WHAT THE TASK ASKS: Write out exactly the lines from the first line of the records below through the line that contains "Click the Crypto.com", and stop there.

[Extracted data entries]

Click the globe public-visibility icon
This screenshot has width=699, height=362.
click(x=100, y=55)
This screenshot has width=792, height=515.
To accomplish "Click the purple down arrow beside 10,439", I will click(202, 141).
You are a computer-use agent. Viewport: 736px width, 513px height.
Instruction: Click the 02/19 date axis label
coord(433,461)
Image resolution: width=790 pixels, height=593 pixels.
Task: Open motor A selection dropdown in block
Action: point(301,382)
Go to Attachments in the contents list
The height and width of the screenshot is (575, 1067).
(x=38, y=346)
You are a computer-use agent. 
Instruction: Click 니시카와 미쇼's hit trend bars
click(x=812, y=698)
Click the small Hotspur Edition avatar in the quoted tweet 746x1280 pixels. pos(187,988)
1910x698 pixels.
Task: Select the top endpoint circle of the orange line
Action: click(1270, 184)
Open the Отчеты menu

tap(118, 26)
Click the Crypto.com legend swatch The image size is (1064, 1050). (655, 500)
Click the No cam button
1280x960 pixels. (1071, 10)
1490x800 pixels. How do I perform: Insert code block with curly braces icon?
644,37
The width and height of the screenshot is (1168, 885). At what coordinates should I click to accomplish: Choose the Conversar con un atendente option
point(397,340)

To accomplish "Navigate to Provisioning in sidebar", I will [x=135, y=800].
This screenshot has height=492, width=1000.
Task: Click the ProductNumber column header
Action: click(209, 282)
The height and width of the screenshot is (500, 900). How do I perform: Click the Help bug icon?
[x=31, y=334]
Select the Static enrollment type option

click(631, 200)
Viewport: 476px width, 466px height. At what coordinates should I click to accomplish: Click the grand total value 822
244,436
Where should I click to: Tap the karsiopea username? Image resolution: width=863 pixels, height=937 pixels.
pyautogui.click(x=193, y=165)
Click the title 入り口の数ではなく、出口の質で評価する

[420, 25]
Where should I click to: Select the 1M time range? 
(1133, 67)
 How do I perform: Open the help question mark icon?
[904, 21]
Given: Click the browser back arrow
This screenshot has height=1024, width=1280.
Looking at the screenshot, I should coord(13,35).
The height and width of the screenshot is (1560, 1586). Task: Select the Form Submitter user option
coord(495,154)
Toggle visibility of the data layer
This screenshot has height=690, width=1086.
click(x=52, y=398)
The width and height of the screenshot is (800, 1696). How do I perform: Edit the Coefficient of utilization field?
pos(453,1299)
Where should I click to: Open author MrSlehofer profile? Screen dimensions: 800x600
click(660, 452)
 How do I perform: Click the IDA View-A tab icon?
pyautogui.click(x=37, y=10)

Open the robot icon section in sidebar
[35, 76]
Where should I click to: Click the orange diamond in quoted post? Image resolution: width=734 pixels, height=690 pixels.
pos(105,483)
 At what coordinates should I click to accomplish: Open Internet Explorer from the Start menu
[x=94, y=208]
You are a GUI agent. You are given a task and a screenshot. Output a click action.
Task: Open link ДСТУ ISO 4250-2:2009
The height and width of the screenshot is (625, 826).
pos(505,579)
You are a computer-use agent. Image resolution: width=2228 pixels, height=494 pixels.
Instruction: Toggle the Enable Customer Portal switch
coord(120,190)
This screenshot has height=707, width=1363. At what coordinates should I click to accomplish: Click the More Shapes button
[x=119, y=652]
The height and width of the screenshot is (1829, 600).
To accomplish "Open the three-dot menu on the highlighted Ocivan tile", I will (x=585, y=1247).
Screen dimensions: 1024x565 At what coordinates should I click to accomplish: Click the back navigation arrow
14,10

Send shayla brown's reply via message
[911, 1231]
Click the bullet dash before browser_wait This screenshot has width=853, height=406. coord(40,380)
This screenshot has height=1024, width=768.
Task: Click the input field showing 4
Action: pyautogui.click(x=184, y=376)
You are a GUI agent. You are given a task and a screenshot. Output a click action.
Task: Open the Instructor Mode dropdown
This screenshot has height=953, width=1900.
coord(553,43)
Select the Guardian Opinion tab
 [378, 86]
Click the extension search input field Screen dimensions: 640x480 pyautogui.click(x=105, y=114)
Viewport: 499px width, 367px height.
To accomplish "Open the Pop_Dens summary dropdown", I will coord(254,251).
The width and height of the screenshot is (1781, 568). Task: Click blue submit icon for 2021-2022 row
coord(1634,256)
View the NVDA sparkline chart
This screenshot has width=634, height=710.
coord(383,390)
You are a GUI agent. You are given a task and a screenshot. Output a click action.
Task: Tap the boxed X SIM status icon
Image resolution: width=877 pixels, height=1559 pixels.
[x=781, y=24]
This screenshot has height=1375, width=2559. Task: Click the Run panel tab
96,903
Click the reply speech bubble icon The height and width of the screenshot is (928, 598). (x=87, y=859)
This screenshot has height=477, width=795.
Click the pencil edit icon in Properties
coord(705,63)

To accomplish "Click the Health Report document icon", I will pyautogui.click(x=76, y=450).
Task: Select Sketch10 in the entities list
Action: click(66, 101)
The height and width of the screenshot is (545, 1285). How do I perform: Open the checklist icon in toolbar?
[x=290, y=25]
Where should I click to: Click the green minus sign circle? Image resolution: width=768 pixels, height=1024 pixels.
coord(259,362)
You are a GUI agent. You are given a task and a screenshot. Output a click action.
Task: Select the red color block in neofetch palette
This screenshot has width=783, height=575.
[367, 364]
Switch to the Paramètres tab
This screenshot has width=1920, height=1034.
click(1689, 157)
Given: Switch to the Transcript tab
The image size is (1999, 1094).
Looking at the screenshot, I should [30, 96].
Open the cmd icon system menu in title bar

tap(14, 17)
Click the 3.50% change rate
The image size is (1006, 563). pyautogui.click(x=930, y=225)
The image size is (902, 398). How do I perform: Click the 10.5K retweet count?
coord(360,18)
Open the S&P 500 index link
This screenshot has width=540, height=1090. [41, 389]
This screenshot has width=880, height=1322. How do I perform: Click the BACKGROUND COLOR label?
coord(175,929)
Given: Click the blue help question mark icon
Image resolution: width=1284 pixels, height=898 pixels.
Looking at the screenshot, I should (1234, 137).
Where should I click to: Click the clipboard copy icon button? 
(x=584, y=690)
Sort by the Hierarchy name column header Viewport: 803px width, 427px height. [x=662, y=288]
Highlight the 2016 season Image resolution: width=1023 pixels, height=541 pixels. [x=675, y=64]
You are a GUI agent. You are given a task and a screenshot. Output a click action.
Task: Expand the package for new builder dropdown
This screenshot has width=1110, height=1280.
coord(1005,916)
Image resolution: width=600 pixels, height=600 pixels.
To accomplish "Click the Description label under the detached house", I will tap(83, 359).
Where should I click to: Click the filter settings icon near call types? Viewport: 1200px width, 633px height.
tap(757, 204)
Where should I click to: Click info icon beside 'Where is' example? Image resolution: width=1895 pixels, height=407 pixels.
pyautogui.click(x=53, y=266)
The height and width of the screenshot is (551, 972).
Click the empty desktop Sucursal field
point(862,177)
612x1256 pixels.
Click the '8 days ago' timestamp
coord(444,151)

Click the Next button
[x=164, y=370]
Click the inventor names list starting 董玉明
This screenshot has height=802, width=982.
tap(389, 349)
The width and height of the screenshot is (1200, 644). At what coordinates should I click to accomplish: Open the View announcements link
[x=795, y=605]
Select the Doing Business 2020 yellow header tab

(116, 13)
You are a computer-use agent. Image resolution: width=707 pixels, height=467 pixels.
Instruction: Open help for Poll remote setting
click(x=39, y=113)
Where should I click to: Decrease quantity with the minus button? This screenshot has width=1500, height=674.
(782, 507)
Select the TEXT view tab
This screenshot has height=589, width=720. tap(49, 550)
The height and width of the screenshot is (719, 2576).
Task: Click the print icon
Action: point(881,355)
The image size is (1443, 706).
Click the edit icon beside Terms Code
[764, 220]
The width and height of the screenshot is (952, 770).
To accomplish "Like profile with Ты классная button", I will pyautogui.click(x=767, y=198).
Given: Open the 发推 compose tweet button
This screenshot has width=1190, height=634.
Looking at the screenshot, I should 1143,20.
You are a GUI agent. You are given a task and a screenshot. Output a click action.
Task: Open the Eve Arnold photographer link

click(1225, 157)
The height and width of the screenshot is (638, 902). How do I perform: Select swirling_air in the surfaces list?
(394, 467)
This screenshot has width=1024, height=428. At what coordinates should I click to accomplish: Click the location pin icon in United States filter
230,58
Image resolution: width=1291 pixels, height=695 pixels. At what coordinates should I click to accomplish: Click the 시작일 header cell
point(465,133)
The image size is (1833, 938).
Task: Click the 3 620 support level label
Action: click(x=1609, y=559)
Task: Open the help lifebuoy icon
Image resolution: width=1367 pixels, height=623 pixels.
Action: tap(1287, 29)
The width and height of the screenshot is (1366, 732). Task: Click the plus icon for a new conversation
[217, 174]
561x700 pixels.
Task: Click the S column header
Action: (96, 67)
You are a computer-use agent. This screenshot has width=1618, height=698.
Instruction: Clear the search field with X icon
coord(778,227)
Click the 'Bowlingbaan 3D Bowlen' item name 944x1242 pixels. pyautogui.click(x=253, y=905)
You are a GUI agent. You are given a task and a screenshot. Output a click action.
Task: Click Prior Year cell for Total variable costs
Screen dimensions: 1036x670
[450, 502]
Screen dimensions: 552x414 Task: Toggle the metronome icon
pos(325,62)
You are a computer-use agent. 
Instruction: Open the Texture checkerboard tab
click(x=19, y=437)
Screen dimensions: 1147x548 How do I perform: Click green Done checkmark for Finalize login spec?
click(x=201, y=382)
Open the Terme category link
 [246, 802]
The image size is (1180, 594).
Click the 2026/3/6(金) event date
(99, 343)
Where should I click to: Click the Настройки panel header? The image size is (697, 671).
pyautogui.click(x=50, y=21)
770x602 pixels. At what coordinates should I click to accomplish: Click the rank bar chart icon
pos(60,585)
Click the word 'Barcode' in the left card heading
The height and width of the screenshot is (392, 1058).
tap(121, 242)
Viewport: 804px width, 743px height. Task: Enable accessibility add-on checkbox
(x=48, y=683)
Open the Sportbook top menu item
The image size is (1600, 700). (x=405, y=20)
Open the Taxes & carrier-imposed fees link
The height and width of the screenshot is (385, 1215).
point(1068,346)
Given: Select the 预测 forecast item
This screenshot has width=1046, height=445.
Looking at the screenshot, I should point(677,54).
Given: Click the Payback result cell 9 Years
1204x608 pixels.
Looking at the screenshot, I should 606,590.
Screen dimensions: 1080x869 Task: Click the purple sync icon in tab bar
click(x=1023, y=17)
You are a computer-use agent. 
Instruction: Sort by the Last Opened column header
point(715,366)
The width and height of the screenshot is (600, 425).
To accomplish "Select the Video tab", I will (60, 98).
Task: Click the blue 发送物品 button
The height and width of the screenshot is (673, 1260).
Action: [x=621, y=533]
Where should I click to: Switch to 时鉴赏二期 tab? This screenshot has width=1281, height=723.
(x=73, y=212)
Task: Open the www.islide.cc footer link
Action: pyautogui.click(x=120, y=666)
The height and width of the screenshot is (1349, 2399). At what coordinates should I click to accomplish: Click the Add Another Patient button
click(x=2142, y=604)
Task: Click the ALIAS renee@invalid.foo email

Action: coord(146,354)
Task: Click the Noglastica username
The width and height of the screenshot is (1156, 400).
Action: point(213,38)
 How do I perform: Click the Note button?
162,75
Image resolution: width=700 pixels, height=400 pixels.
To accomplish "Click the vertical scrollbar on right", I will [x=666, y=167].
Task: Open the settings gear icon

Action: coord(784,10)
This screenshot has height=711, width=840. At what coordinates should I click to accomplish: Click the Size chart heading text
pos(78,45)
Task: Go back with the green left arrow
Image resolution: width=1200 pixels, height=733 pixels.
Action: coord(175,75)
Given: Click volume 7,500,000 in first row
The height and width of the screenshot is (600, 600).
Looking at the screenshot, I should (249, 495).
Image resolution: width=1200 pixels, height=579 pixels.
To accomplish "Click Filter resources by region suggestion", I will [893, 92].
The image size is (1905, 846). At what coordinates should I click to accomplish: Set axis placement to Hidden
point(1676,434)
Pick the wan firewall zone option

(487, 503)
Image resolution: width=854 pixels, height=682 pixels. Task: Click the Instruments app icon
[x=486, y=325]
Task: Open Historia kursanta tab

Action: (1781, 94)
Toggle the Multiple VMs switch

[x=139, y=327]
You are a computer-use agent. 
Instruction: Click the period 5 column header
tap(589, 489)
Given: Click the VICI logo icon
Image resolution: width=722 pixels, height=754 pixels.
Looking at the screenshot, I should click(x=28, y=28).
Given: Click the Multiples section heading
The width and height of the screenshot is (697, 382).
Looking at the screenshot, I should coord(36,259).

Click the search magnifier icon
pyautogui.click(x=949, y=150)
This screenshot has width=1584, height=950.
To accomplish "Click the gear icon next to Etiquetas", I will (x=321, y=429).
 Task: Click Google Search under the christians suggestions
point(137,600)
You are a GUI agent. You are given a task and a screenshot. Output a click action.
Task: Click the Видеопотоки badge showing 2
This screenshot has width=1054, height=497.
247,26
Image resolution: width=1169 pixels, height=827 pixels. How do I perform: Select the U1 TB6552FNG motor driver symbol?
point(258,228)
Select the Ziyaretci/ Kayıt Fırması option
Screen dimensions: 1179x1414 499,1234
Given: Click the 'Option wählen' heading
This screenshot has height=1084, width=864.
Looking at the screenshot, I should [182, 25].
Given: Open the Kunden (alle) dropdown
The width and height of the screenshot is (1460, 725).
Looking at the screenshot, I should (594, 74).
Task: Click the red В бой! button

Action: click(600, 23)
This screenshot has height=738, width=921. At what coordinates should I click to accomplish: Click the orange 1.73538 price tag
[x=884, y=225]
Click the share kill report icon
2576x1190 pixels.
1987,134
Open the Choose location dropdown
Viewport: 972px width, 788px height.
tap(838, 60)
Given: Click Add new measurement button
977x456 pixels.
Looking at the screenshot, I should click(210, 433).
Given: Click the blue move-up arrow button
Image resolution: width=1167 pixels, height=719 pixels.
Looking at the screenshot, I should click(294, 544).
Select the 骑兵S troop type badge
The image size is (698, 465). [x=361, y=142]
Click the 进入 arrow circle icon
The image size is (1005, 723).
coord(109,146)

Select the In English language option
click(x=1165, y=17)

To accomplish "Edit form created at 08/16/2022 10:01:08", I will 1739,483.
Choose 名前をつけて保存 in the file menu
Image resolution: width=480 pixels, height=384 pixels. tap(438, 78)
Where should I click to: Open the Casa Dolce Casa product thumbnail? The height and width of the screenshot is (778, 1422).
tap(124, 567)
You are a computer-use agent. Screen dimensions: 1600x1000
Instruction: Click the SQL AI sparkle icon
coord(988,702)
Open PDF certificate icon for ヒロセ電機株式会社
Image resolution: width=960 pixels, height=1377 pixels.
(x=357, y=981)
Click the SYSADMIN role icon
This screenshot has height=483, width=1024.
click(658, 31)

WRITTEN ANSWER:
Click the globe public-visibility icon
This screenshot has width=699, height=362.
click(x=100, y=55)
This screenshot has width=792, height=515.
To accomplish "Click the purple down arrow beside 10,439", I will click(202, 141).
You are a computer-use agent. Viewport: 736px width, 513px height.
Instruction: Click the 02/19 date axis label
coord(433,461)
Image resolution: width=790 pixels, height=593 pixels.
Task: Open motor A selection dropdown in block
Action: point(301,382)
Go to Attachments in the contents list
The height and width of the screenshot is (575, 1067).
(x=38, y=346)
You are a computer-use agent. 
Instruction: Click 니시카와 미쇼's hit trend bars
click(x=812, y=698)
Click the small Hotspur Edition avatar in the quoted tweet 746x1280 pixels. pos(187,988)
1910x698 pixels.
Task: Select the top endpoint circle of the orange line
Action: click(1270, 184)
Open the Отчеты menu

tap(118, 26)
Click the Crypto.com legend swatch The image size is (1064, 1050). (655, 500)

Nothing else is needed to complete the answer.